Tesla’s third-quarter sales jumped 44 percent as global demand for its electric vehicles outpaced that of most other automakers.
The company reported on Friday it had delivered 139,000 four-wheel drives and sedans from July through September, compared with 97,000 deliveries during the same period a year ago.
The sales topped even some of the most optimistic projections coming from Wall Street. Analysts polled by data provider FactSet expected the company to sell closer to 137,000.
Telsa has been rewriting the script throughout the year amidst a pandemic that has closed factories and scrambled supply lines.
“This puts Musk & Co. in prime position to hit the area code of 500,000 units for the year which six months ago was not even on the map for the bulls,” Daniel Ives of Wedbush wrote on Friday.
China was likely a major source of strength in the quarter, Ives said.
Tesla could post its fifth consecutive quarter of profits later this month.
Tesla has weathered the coronavirus pandemic better than most car companies. Second-quarter global sales rose 2.5 percent over the first quarter despite virus precautions forcing the shutdown of its only US assembly plant. Still, sales fell 4.8 percent from the second quarter of 2019
Tesla posted a surprising $104m net profit from April through June, boosted by the sale of electric vehicle credits to other automakers.
In the second quarter, Tesla delivered 90,650 vehicles as it rolled out the new Model Y four-wheel drive in the US and China.

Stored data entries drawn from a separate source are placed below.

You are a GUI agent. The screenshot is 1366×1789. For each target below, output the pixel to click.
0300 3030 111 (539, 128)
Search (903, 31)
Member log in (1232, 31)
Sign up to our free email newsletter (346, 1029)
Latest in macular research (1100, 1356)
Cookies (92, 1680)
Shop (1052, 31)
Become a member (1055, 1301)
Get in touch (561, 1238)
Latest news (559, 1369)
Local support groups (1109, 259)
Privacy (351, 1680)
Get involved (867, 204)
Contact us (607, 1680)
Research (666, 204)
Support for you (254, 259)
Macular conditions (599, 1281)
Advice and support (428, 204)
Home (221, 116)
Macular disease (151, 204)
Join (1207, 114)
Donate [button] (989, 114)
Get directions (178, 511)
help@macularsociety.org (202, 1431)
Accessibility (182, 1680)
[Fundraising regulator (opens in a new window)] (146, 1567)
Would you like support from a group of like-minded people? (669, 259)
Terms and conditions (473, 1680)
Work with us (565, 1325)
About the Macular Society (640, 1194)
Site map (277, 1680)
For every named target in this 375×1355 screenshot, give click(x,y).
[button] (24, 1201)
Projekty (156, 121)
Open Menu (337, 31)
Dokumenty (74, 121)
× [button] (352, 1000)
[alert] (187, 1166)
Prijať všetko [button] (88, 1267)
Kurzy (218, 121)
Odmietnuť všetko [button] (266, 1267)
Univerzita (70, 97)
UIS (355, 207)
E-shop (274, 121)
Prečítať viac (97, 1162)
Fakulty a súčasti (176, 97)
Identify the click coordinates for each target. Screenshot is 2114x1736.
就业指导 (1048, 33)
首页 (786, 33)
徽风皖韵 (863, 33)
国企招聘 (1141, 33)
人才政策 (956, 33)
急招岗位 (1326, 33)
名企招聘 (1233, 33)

Coronavirus restrictions adopted in the San Francisco Bay Area forced Tesla to close its only US assembly plant in Fremont, California, for almost two months this spring, opening again on May 11.
The big sales number did not provide a bump for the company’s shares, which fell 5 percent at the opening bell. Telsa may be caught up in a broader sell-off in US markets on news that President Donald Trump had tested positive for the coronavirus.
However, shares of Tesla Inc are up well over 400 percent this year, hitting an all-time high last month, and most Wall Street analysts expect that trend to continue.